===== Input
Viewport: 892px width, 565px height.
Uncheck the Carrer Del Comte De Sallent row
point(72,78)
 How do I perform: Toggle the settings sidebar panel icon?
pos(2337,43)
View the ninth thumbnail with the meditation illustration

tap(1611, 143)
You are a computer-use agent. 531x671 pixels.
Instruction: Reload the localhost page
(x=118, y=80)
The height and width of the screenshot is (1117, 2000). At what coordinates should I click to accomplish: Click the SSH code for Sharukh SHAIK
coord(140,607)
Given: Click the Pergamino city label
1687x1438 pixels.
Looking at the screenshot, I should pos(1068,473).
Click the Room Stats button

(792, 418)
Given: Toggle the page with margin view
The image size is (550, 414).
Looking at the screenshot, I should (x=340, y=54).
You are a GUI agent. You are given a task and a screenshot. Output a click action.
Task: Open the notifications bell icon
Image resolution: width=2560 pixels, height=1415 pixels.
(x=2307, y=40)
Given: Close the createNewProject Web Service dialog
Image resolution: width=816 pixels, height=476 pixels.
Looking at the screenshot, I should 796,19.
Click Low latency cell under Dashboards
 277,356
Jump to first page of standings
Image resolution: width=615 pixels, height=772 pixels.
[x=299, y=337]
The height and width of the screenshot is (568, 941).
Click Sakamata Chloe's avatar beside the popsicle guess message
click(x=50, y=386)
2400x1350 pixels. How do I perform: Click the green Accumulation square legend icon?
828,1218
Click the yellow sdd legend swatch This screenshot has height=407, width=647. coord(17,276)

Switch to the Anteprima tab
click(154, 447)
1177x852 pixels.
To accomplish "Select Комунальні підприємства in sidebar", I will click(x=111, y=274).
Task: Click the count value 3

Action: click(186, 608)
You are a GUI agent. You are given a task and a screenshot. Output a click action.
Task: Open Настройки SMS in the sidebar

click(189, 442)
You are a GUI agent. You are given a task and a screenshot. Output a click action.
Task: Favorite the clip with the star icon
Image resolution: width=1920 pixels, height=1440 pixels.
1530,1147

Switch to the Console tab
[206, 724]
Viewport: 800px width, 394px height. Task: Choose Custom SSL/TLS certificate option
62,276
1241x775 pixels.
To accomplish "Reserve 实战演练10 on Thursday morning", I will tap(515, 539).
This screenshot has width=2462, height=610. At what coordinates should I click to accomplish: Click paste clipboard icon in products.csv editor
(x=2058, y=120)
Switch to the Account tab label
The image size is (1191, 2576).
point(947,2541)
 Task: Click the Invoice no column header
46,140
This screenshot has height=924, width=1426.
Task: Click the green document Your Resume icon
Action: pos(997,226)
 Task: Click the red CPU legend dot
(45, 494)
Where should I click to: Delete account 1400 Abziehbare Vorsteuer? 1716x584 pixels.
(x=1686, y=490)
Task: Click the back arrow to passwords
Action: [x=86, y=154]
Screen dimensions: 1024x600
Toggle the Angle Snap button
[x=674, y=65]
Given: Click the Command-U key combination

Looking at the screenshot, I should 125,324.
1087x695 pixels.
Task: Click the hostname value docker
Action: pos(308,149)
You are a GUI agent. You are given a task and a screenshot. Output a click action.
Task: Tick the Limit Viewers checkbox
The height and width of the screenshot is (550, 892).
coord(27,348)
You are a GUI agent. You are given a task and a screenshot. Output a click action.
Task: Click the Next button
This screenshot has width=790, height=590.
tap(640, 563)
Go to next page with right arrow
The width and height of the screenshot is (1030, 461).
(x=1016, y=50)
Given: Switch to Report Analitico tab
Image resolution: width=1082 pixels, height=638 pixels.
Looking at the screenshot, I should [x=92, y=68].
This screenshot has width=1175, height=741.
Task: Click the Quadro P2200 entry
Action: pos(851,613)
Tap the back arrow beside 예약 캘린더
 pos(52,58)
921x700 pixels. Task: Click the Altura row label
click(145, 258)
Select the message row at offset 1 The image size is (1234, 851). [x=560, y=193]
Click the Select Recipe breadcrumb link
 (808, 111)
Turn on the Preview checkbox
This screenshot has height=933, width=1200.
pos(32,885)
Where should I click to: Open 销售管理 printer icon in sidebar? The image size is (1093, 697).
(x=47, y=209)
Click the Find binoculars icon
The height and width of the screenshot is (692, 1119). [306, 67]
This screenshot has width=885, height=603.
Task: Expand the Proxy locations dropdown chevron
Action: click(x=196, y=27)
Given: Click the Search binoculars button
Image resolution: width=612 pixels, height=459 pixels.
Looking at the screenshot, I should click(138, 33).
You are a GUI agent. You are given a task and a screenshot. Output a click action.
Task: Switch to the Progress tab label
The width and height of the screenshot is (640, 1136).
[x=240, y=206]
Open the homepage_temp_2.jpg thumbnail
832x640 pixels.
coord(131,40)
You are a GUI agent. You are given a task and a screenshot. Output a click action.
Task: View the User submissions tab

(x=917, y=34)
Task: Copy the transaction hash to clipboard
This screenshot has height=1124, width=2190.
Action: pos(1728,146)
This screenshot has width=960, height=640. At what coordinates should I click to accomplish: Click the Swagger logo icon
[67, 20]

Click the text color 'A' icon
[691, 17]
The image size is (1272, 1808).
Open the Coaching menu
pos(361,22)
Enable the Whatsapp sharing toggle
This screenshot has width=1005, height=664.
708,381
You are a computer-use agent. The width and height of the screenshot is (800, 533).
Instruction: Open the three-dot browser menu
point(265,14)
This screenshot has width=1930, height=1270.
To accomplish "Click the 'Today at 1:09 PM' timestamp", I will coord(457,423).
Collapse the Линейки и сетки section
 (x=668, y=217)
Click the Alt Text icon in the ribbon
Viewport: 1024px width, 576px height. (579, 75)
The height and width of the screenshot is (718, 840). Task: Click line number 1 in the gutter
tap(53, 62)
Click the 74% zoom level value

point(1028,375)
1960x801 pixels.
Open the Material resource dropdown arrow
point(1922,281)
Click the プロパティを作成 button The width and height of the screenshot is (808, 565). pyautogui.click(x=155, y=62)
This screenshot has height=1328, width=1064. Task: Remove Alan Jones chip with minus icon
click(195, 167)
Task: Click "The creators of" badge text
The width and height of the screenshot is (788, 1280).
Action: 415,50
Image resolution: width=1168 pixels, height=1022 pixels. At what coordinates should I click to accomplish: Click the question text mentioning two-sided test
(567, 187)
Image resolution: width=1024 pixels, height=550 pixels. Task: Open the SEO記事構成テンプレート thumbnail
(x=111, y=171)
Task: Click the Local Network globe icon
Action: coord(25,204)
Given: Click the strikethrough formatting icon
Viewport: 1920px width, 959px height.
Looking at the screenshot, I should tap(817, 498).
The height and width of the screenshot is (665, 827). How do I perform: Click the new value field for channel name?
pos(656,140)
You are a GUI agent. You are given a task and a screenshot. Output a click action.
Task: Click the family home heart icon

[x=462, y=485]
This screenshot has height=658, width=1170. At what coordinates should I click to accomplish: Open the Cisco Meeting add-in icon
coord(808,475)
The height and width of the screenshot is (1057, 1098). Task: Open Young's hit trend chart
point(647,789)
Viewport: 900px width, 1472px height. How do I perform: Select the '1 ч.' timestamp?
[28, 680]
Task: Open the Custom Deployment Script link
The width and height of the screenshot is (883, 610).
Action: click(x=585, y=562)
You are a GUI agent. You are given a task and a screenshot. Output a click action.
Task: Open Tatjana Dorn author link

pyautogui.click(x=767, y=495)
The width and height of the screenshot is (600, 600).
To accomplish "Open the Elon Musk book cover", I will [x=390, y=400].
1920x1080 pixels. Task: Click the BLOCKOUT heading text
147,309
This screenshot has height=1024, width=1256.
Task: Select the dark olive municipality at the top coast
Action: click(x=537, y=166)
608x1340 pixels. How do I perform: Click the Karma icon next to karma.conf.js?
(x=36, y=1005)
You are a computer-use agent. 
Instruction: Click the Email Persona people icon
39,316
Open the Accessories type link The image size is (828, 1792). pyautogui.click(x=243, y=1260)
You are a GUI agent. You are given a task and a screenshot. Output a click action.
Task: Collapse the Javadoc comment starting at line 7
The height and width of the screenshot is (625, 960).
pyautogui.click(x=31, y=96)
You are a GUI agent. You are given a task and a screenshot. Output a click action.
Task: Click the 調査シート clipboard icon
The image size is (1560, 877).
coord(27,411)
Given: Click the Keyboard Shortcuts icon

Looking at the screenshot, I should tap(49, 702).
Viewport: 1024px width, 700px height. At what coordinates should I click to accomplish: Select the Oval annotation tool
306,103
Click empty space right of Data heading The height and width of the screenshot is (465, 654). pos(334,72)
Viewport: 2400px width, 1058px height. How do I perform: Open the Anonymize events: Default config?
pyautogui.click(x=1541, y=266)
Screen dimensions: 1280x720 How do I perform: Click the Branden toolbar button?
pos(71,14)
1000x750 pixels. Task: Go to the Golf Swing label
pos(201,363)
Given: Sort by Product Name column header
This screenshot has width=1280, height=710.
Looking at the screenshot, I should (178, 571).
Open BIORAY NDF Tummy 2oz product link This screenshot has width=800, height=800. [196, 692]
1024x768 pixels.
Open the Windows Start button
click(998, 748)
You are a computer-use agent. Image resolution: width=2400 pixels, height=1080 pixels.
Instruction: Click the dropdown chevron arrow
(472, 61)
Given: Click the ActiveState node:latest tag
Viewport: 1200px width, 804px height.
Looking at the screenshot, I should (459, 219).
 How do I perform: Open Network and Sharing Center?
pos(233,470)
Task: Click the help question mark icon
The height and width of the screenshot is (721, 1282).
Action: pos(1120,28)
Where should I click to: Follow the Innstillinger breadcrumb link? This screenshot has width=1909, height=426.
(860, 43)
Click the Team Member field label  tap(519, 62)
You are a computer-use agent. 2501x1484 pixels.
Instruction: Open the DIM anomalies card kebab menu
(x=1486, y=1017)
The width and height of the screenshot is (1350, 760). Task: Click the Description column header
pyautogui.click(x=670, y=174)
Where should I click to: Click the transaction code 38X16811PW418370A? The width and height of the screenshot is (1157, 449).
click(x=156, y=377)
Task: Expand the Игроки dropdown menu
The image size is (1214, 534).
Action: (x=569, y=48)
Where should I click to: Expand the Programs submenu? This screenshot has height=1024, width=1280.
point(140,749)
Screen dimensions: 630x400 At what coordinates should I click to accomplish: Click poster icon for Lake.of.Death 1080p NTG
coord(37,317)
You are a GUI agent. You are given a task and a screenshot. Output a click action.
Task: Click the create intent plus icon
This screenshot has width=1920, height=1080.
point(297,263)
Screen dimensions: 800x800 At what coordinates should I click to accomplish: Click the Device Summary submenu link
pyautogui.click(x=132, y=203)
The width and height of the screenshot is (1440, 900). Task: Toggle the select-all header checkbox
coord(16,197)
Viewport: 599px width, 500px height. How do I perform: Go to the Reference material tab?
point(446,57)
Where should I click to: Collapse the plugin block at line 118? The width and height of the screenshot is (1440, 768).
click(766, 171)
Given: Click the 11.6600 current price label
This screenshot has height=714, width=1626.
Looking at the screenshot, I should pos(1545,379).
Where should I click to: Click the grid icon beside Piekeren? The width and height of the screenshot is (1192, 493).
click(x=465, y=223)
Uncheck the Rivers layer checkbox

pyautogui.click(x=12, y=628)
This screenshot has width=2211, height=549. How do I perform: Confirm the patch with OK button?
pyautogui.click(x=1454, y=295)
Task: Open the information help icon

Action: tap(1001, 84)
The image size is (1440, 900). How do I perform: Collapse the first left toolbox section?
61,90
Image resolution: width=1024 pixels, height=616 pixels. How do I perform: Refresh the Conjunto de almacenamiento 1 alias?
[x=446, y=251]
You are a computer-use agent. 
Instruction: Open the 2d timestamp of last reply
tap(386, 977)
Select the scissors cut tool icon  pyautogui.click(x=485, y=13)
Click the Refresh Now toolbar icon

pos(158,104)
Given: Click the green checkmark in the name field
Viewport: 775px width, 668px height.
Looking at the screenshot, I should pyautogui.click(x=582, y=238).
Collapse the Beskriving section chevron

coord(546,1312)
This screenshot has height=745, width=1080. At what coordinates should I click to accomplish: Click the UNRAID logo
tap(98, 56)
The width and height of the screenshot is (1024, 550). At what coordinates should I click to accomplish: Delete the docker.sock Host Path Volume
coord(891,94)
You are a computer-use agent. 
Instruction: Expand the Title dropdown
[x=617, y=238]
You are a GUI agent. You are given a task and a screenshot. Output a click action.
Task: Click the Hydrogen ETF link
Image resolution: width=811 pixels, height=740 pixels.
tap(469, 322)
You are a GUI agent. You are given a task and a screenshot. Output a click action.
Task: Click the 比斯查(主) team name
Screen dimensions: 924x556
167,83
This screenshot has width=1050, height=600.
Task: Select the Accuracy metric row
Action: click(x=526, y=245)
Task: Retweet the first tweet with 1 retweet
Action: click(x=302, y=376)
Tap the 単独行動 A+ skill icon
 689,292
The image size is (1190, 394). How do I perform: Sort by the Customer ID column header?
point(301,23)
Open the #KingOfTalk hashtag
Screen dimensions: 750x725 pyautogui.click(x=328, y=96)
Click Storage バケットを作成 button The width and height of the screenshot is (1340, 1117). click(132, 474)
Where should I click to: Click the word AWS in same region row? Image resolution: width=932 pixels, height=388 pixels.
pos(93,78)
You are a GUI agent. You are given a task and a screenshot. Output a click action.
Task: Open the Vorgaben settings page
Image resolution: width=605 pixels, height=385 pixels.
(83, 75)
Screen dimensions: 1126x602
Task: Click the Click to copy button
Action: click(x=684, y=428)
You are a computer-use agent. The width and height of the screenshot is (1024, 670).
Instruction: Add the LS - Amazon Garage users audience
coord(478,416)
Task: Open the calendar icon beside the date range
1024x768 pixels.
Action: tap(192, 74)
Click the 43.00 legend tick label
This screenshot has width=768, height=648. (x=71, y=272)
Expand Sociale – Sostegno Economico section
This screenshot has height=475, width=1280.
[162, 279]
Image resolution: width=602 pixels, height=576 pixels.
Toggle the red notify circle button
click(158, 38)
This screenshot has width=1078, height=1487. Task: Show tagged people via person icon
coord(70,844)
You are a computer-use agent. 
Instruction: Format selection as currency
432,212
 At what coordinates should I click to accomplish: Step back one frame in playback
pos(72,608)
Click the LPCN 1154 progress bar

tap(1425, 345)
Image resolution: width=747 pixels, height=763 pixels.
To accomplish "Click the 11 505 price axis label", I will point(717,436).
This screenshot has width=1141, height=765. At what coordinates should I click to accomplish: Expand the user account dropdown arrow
==========
» **What to produce**: Please render the listing from its first line up to and including the line containing "tap(1611, 143)" as a Markdown table with the columns Row and Line, leaving out any blank lines.

» **Exercise response**:
| Row | Line |
|---|---|
| 1 | Viewport: 892px width, 565px height. |
| 2 | Uncheck the Carrer Del Comte De Sallent row |
| 3 | point(72,78) |
| 4 |  How do I perform: Toggle the settings sidebar panel icon? |
| 5 | pos(2337,43) |
| 6 | View the ninth thumbnail with the meditation illustration |
| 7 | tap(1611, 143) |